Monday, May 14, 2012

Strange Quiet

Indiana Wind Farm
I always know that I have about 15 miles left on the highway when I start to see these gentle giants - enormous windmills turning thickly and slowly in the wind while we scurry by in our tiny metal contraptions.  They seem airy and wise where we seem rushed and dangerous.  I don't know that you can see from this photograph (taken by me while driving which is totally rushed and dangerous), but these windmills are lined up as far as the eye can see.  There are  hundreds of them making up the Fowler Ridge and Meadow Lake Wind Farms - over 600, I understand. They are the perfect greeters to the final 2-lane road stretch of driving home from Kalamazoo, the huge, wonderful medievalist conference, to the strange quiet that follows the glorious babble (BABEL) of voices and ideas of the gathering, the strange quiet that frames the conversations you still want to have. These windmills are the final big idea that makes you think new thoughts: about farming a substance such as wind, about harnessing that invisible but felt energy, about the strange quiet of such an enterprise.

And then: noise. The children's sweet piano recital, a drive and dinner with beautiful friends where I teach - familiar and warm. Ten minutes at home, settling in again, and then a phone call about my dad: lethargic, unresponsive, blue lips, 95 degrees body temperature.  The strange quiet of the emergency room at 10:30 p.m., the strange quiet of waiting, the strange quiet of signing papers, the really strange quiet of driving home at 2:30 a.m. with my dad in the ICU.  This morning, we still don't know what's happened, but something has. He's talking now, but it's about fisheries and seven kinds of seafood and redirecting the canal so that it can have fresh water and sea water intermingled and flowing back and forth. It's also about having the doctor arrested and calling the police. It's also the first time he has said "I love you" back to my "I love you" in months and months, and I'm just going to take that gift and never mind that it's in the same session with the fisheries.  The doctor has some ideas: likely a TIA: a Transient Ischemic Attack - a kind of lightning quick flash of harm to the brain: acts like a stroke, but leaves no trace.
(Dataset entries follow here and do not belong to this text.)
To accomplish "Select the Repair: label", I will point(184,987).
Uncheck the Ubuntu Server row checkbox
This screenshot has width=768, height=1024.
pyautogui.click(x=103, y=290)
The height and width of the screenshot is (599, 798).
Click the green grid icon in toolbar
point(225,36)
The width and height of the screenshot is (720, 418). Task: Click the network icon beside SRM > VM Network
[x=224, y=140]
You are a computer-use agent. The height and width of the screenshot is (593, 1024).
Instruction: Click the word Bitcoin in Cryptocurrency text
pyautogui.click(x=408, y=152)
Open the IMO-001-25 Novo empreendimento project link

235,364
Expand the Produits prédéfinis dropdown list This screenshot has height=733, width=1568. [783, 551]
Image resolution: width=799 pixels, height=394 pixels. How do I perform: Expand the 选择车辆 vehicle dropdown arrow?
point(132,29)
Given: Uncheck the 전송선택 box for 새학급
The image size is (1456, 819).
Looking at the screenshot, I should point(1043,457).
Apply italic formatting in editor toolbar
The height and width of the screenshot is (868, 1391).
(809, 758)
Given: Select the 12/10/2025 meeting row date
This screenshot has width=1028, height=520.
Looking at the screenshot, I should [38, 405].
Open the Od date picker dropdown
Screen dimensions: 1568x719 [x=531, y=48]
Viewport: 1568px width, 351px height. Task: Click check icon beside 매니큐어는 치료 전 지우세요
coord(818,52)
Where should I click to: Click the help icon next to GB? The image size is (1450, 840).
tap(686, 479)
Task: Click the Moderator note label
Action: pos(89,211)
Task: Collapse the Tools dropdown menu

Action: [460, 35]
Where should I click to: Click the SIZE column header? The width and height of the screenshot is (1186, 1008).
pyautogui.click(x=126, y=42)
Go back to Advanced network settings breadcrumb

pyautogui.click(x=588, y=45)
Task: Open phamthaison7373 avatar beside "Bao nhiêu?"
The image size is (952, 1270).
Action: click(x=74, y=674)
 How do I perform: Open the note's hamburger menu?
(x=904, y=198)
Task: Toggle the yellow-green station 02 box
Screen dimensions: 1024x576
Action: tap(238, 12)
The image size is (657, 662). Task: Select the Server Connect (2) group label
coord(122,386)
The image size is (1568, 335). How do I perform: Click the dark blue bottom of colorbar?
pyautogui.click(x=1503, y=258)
An invisible cold wind visited upon the mind. You can't see it on a CT scan, and the effects go away, but they can lead to what's called a "silent stroke." Strange quiet again. My dad's brain injury has already affected so much - he doesn't walk, he usually hardly talks, he barely eats. And yet, there's room for more decline. But he's at ease he's not scared, he's not in pain. So home for a bit now, to collect my thoughts, get some work done, prep things - back to my dad tonight. It all makes the conversations shared at Kalamazoo (which is more than a conference, it's a Gathering, a Thing in the oldest (Old English) sense of the word) so fervent and so alive, so vibrant and so important.  My father has his thoughts of fish, those quiet creatures, and fisheries, and of redirecting the fluid connections of canals to oceans. And I talk to him of medieval ecologies and stones that are the residues of oceans, and pearls that are drops of dew from the heavens.  And in the strange quiet that follows wondrous ideas, we understand each other.